━━━━━ Source text
The petitioners further stated that the petitioner
No.1 is accused No.89 being a company involved in the
activities of software and hardware in computers of which
the petitioner No.2 is a partner of the petitioner No.1 firm.
The petitioners participated in the investigation. It has
been further stated that the petitioner No.1 is a loanee
and the petitioner No.2 is the partner of the firm. It has
been stated that the petitioner No.2 was arrested on
03.07.2002 and was released on bail on 19.07.2003.
━━━━━━━━━━
━━━━━ Dataset entries
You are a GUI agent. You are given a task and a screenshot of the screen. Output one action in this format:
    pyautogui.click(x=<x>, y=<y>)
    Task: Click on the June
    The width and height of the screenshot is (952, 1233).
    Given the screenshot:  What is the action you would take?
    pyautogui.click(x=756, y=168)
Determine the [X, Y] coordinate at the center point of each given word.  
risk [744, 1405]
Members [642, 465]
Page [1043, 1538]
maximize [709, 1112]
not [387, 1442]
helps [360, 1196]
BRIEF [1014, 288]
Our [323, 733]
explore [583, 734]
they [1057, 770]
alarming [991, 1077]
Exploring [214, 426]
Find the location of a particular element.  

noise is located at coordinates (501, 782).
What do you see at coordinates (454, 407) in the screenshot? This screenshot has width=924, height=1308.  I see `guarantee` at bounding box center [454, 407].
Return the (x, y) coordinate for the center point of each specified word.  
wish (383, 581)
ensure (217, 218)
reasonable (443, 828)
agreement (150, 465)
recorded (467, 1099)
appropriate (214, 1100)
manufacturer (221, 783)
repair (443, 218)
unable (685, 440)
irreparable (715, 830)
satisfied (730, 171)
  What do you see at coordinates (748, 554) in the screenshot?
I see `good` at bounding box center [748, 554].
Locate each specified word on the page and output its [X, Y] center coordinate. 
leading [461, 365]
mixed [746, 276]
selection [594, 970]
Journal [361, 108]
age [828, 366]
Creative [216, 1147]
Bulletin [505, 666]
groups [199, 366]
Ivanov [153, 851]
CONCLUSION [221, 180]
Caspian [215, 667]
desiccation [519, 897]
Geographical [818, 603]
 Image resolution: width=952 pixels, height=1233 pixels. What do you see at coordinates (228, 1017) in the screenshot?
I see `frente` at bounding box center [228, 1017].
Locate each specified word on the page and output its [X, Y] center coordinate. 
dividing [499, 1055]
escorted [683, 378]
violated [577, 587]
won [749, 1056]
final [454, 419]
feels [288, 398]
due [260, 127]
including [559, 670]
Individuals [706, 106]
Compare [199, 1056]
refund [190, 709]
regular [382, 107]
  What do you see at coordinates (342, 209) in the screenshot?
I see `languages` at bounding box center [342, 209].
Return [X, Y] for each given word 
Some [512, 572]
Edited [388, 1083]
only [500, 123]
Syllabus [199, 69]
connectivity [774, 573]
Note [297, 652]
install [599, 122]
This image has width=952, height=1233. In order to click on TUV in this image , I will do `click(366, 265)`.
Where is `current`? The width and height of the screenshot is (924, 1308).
━━━━━━━━━━
- What to work on -
**1.** Set down the petition passage word for word, from "The petitioners further" to "petitioner No.1 firm.".
**2.** Answer these from the petition passage:
(a) What accused number is petitioner No.1?
(b) In what activities is petitioner No.1 involved?
(c) Besides a company, what else is petitioner No.1 described as?
You can work from the petition passage alone; the items aren't needed.

- Solution set -
**1.**
The petitioners further stated that the petitioner
No.1 is accused No.89 being a company involved in the
activities of software and hardware in computers of which
the petitioner No.2 is a partner of the petitioner No.1 firm.

**2.**
(a) Accused No.89
(b) Software and hardware in computers
(c) A loanee